2 New NSF-Funded Systems at PSC to Scale HPC for Data Science, AI

November 25, 2020

Nov. 25, 2020 — The Oct. 20, 2020, XSEDE ECSS Symposium featured overviews of two new NSF-funded HPC systems at the Pittsburgh Supercomputing Center (PSC). The new resources, called Bridges-2 and Neocortex, will continue the center’s exploration in scaling HPC for data science and AI on behalf of new communities and research paradigms. Both systems are currently preparing  their early user programs. The two systems will be available at no cost for research and education, and at cost-recovery rates for other purposes.

Bridges-2 at PSC will continue Bridges’ mission to ease entry to heterogeneous HPC for new research communities by enabling rapidly evolving research such as scalable HPC-powered AI; data-centric computing both in fields that require massive datasets and many small datasets; and research via popular cloud-based applications, containers and user-focused platforms.

Bridges-2: Scaling Deep Learning and Data Science for Expanding Applications

“One of the motivations for us to build Bridges-2 was rapidly evolving science and engineering,” said Shawn Brown, PSC’s director and PI for that system, in introducing that $20-million, XSEDE-allocated HPC platform, integrated by HPE. “The landscape of high performance computing and computational research has changed drastically over the last decade; we really wanted to build a machine that supported the new ways of doing computational science and not necessarily only traditional computational science,” especially in the areas of artificial intelligence and complex data science.

Bridges-2’s predecessor, Bridges, broke new ground in easing entry to heterogeneous HPC for research communities that never before required computing, let alone supercomputing. Bridges-2 will continue this mission and add expanded capabilities for fields such as scalable HPC-powered AI; data-centric computing both in fields that require massive datasets and many small datasets; and research via popular cloud-based applications, containers and user-focused platforms.

“We’re not just going to be supporting the command line, we want to be able to support all sorts of modes of computation to make this as applicable to [new] communities as possible,” Brown said. “We [want to] remove barriers to people using high performance computing for their research rather than us training them to do it the way that we do things—we want to … enable them to do their research in their own particular idiom.”

Like Bridges, Bridges-2 will offer a heterogeneous system designed to allow complex workflows leveraging different computational nodes with speed and efficiency. This will include:

  • 488 256-GB-RAM regular-memory (RM) nodes and 16 512-GB-RAM large-memory (LM) nodes, featuring two AMD EPYC “Rome” 7742 CPUs each
  • Four 4-TB extreme-memory (EM) nodes with four Intel Xeon Platinum 8260M “Cascade Lake” CPUs
  • 24 GPU nodes with eight NVIDIA Tesla V100-32 GB SXM2 GPUs, two Intel Xeon Gold “Cascade Lake” CPUs and 512 GB RAM
  • A Mellanox ConnectX-6 HDR InfiniBand 200Gb/s interconnect
  • An efficient tiered storage system including a flash array with greater than 100 TB usable storage; a Lustre file system with 21 PB raw storage; and an HPE StoreEver MSL6480 Tape Library with 7.2 PB uncompressed, ~8.6 PB compressed space

“We want Bridges-2 … to work interoperably with all sorts of different [computational resources], including workflows, engines, heterogeneous computing, cloud resources,” Brown said. “We want this thing to be a member of the ecosystem—not just a standalone machine, but really a resource that’s widely available and applicable to a number of different rapidly evolving research paradigms.”

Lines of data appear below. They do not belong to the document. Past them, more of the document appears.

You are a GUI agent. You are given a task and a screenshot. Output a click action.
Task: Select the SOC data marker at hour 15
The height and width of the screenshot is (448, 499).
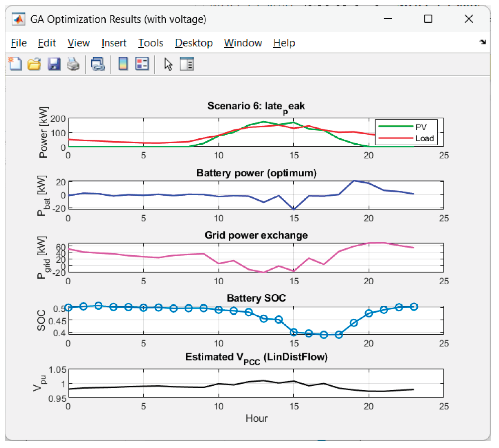tap(294, 332)
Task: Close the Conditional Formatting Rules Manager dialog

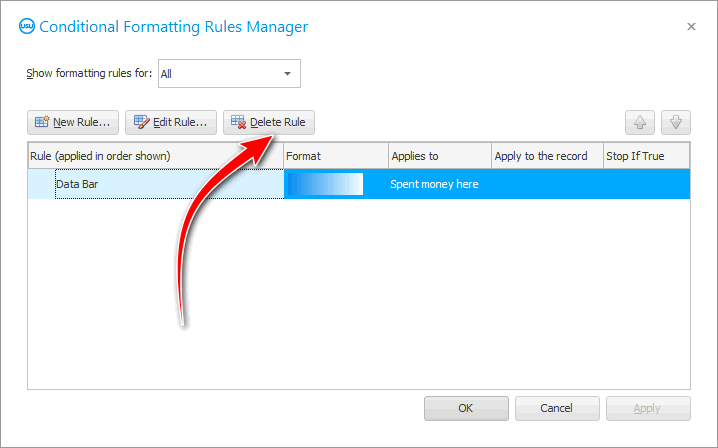Action: (x=691, y=27)
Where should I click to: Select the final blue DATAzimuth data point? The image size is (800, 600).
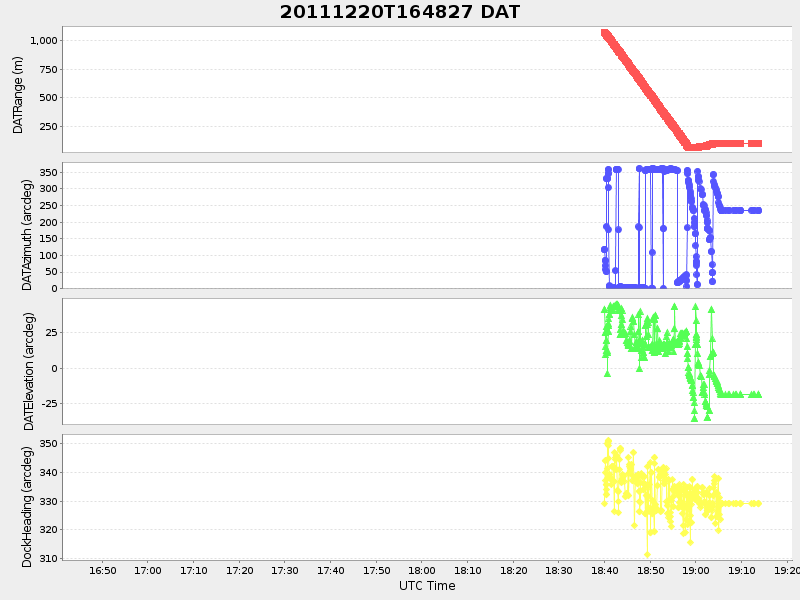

PSC will be integrating Bridges-2 with its extant Bridges-AI system, featuring an NVIDIA DGX-2 enterprise research AI system tightly coupled with 16 NVIDIA Tesla V100 (Volta) GPUs with 32 GB of GPU memory each.

Brown encouraged researchers to take advantage of Bridges-2’s Early User Program, which is now accepting proposals and is scheduled to begin early in 2021. This program will allow users to port, tune and optimize their applications early, and make progress on their research, while providing PSC with feedback on the system and how it can be better tuned to users’ needs. Information on applying as well as program updates can be found at https://psc.edu/bridges-2/eup-apply.

Updates on the system in general can be found at http://www.psc.edu/resources/computing/bridges-2.

Neocortex: Democratizing Access to Game-Changing Compute Power in Deep Learning

The CS-1, a new generation of “wafer-scale” engine, is the largest chip ever built: a 46-square-centimeter processor featuring 1.2 trillion transistors. Its design principle is to accelerate training to shorten this critical and lengthy component of deep learning.

Sergiu Sanielevici, Neocortex’s co-PI and director of user support for scientific applications at PSC, introduced the $5 million, Cerebras Systems/HPE system on behalf of PI Paola Buitrago, director of artificial intelligence & data science at PSC. Neocortex was granted via the NSF’s new category 2 awards, which fund systems intended to explore innovative HPC architectures. Neocortex will feature two Cerebras CS-1 systems and an HPE Superdome Flex HPC server robustly provisioned to drive the CS-1 systems simultaneously at maximum speed and support the complementary requirements of AI and high performance data analytics workflows.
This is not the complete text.